前に我が社のブログにもこの映画(”2”じゃないですよ)について書いたことがあるが、ここにきて30年以上前の映画が、また脚光を浴びてしまった。
ご存知の方もたいへん多いと思うが、1979年3月に封切られたこの映画は、アメリカ原子力発電所の事故をテーマにしたもの。
しかもこの映画の公開後間もなく本当に原発事故(スリーマイル島)が起きてしまったという、実に冗談のような背景を持つタイトルである。

実はこの映画、自分は封切り後間もなく新宿の映画館で観た。
大学3年生、20歳の時である。
別に原発反対運動をしていたわけでもなく、東京電力に内定していたわけでもなく。
学校に行かずヘタクソなロックバンド活動ばかりしていた自分には、むしろ全く”似合わない”ジャンルの映画だった。

ではなぜ観たのか。

この日自分は徹夜明けだった。(理由は覚えていないが、たぶんクダラない事情で)
ゆっくり寝られる場所が近くにないかと探し、そして「タイクツな映画を観ればグッスリ寝られるだろう」という結論に達した。
「チャイナ・シンドローム」…こりゃイチコロで寝られそうだ。直感でそう思った。
つまり大学の授業みたいな小難しいネーミング=最も睡眠に適しているであろうという、当時のバカ学生に染みついた「パブロフの犬」的発想の成せる技だ。

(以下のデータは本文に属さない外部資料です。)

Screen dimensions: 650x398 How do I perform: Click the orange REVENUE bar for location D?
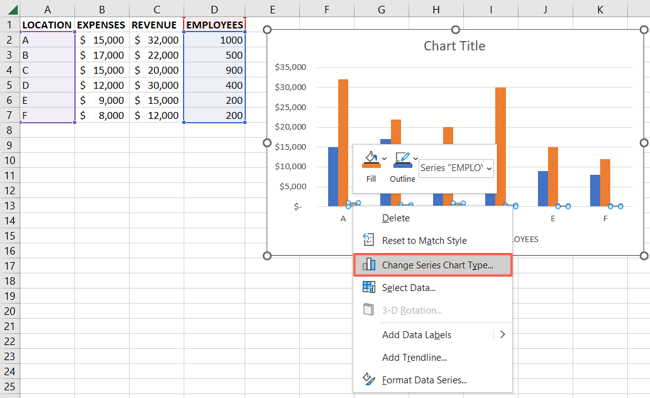(500, 147)
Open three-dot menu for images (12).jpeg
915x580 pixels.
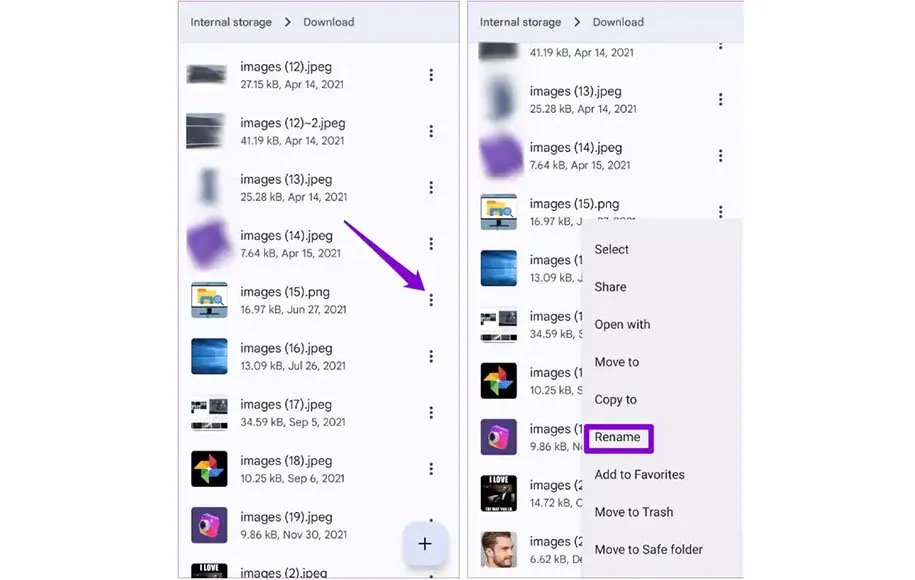[x=431, y=75]
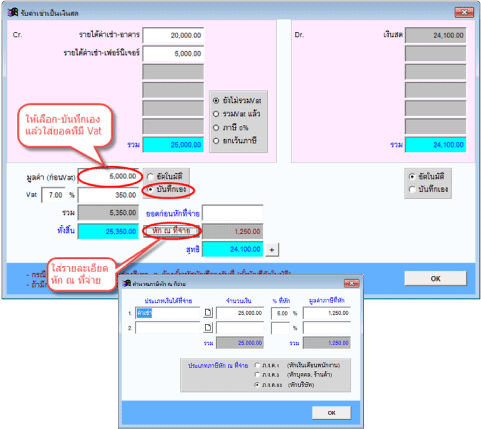
Task: Click the 'ยอดก่อนหักที่จ่าย' empty input field
Action: (233, 213)

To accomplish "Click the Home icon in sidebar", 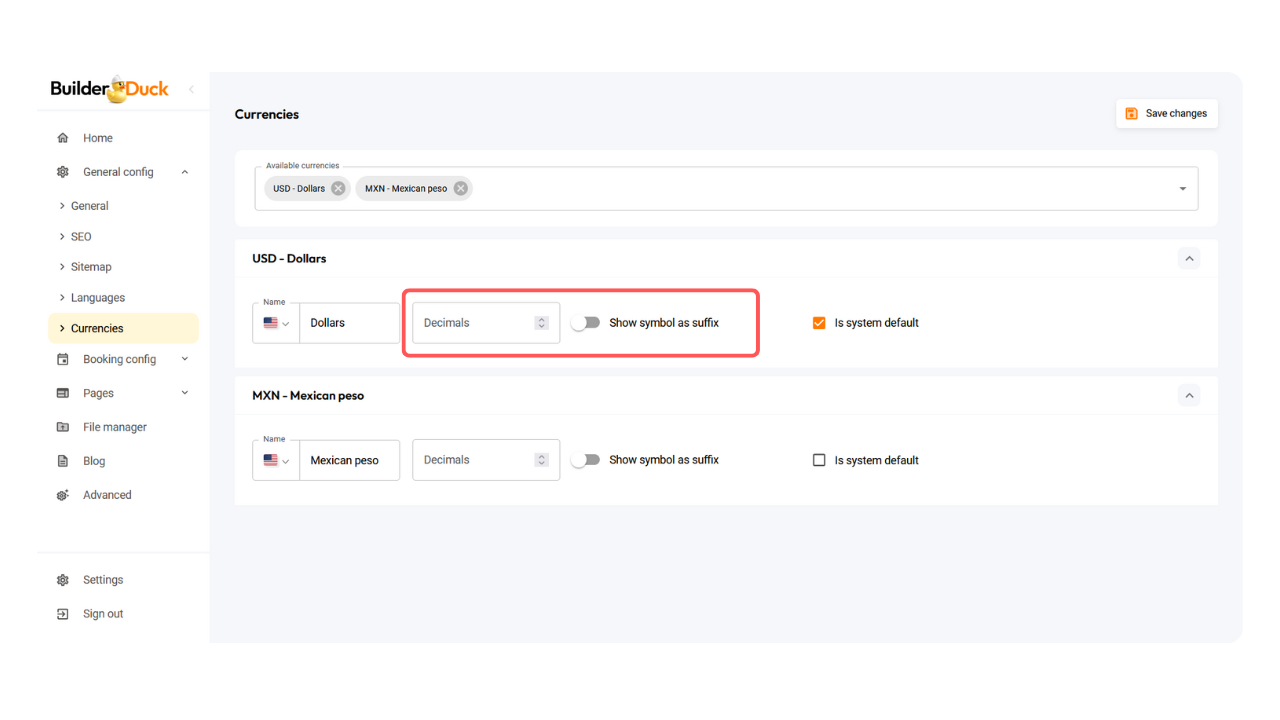I will coord(63,138).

ところがどっこい、観始めるとあまりの緊迫感、あまりの恐怖感、ひいてはあまりの面白さに汗は出るわ、喉は乾くわ、チビりそうになるわで寝ているどころではない。
結局2回立て続けに観て、その日はコーフンがさめず、さらに寝られなかったことをよく覚えている。

もし燃料棒がむき出しになってメルトダウンを起こしたら、アメリカから地面を突き抜けて地球の反対側にある中国に達する…(だから「チャイナ・シンドローム」なのか!)
実際のシーンには炉心溶融はおろか、水素爆発も建屋崩壊も消防車の放水も作業員被爆も、シーベルトもベクレルもないわけだが、当時原発なるものが何だか知らなかった自分には、それはそれは恐ろしい世紀末シーンが空想として目に浮かぶ。
オバケと同じで、見たこともないものを想像することほどコワいものはない。

そしてそれから32年。改めて自宅のテレビでこの映画を観た。
あれ、こんなストーリーだったっけか。
もっとショッキングで悲惨なシーンがあったような気がしたのだけれど。
自分はあの時、どうしてあれほど「恐ろしい」と思ったのだろう。
(今なら、確実にこの映画で”爆睡”することができるのに)

32年前は、確かにその続きは「空想」だった。
ところが今は、テレビをつけるとしっかり続きをやっているではないか。
「チャイナ・シンドローム 2」
エンドロールにはまだほど遠いのだろうねえ、きっと。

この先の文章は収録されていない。